C’est bien connu, le monde du livre est une jungle. Auteurs, éditeurs et librairies forment un écosystème complexe. Mais ils ne sont pas les seuls. Partez à la découverte des métiers méconnus de la bibliodiversité.

Une méditation guidée, une séance d’ASMR ou un club de lecture ultra-sélect? Rien de tout cela. Ce matin de novembre 2021, assis sur un vieux canapé d’un studio d’enregistrement lausannois, je ferme les yeux et me laisse bercer. La voix un brin éraillée et les intonations karstiques de Claire Deutsch m’envoûtent. Cette comédienne de talent lit le chapitre 21 de La Fabrique d’Absolu de l’auteur tchèque Karel Čapek. Habituée des lectures classiques, elle ne peut s’empêcher de regarder son public absent. Claire laisse également son corps accompagner, battre la cadence et habiter le récit. En face d’elle, l’ingénieur du son Jérémie Conne suit minutieusement la partition – enfin le texte. Sur son ordinateur, il marque les instants précis où Claire hésite, déglutit, fourche sur un mot ou écorche un nom propre slave. Il coupera les imperfections à la post-production. Non loin, l’éditrice endosse le rôle de metteuse en scène. Elle suggère, rassure, et surtout tente de conserver une tonalité d’ensemble entre les chapitres.

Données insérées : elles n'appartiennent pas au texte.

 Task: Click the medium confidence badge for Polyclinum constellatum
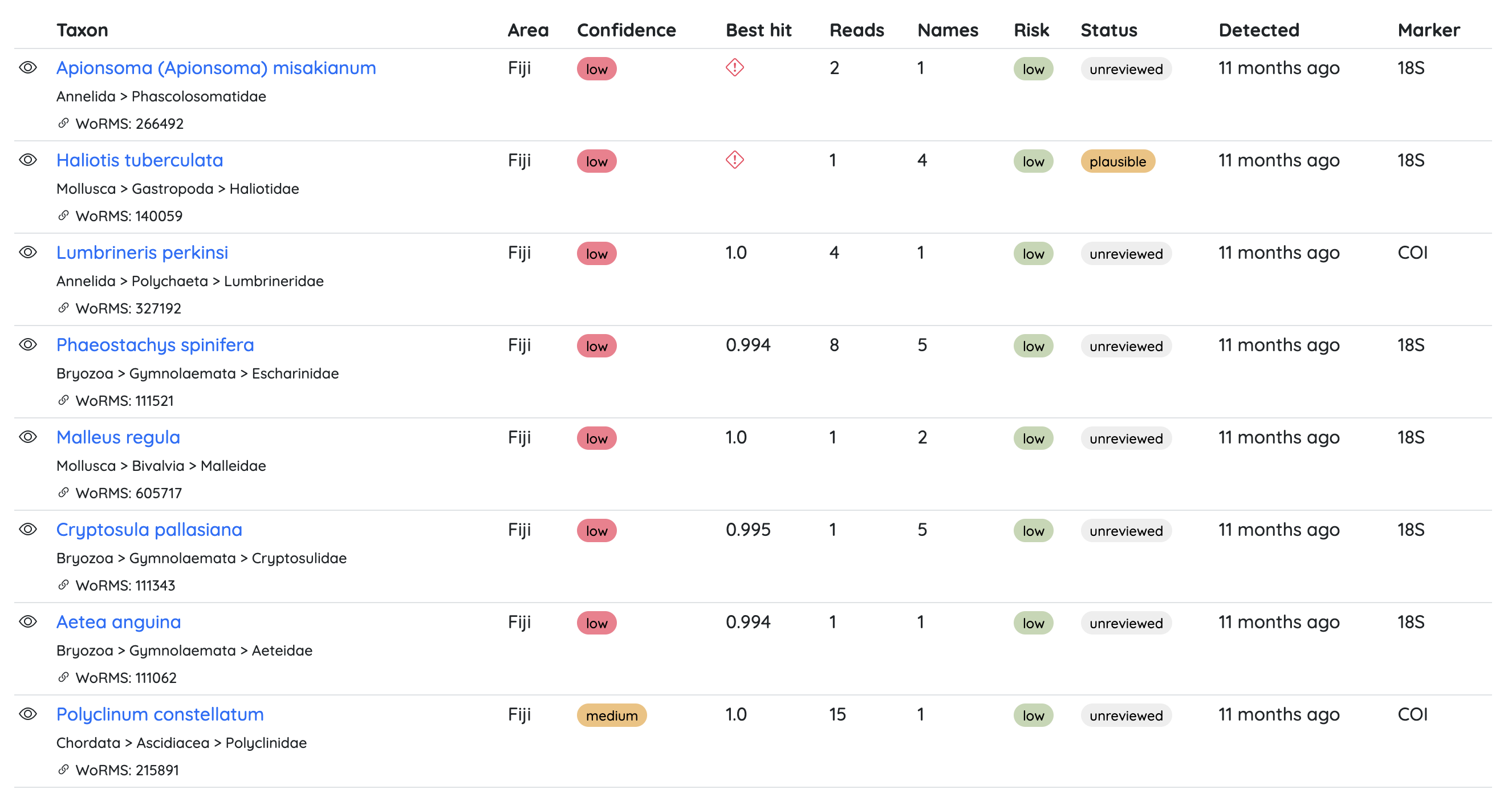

J’assiste au passage en livre audio de la traduction française de ce roman par les Éditions La Baconnière. Je me rappelle ainsi avec nostalgie des livres en vinyle qui ont ponctué ma jeunesse. Le dinosaure Casimir ou le robot R2D2 m’indiquaient quand il fallait que je tourne la page du livret d’images. Depuis, avec la numérisation du monde, le format audio connaît une nouvelle jeunesse sans être repassé par la case vinyle. En partie aidés par le charisme et l’appel publicitaire de grands comédiens, les classiques de la littérature ou du développement personnel peuvent maintenant être écoutés en voiture, au fitness ou en sirotant un whisky au coin du feu. Pour ma part, je ne me suis jamais interrogé sur les secrets de fabrication d’un livre audio. «Il y a en même temps une maîtrise et un abandon. Il faut créer un emballement tout en faisant fleurir des images» m’explique Claire devant un café. Pour une comédienne, le livre audio est une nouvelle source de revenus, mais également un défi. Comment est-il possible de transmettre sans passer par le vecteur d’un personnage ou du corps comme au théâtre ou lors d’une lecture? Comment faire découvrir le texte comme s’il était lu pour la première fois? Tout cela nécessite «un genre de concentration où tu dois mener court et long à la fois», un effort intense et momentané qui dure sur plusieurs jours. La fatigue est telle que Claire n’arrive à enregistrer que par tranche de quatre heures. Pour ce petit livre de 290 pages, plus de trois jours complets d’enregistrement auront été nécessaires. Nous savions que le monde du théâtre avait une affinité particulière avec le monde du livre. Il se pourrait qu’en se développant en parallèle des formats papier, le livre audio crée de nouveaux rapports de compagnonnage entre les acteurs et les auteurs, les éditeurs et les auditeurs. Et si le théâtre et la littérature avaient tout à gagner en s’unissant de la sorte?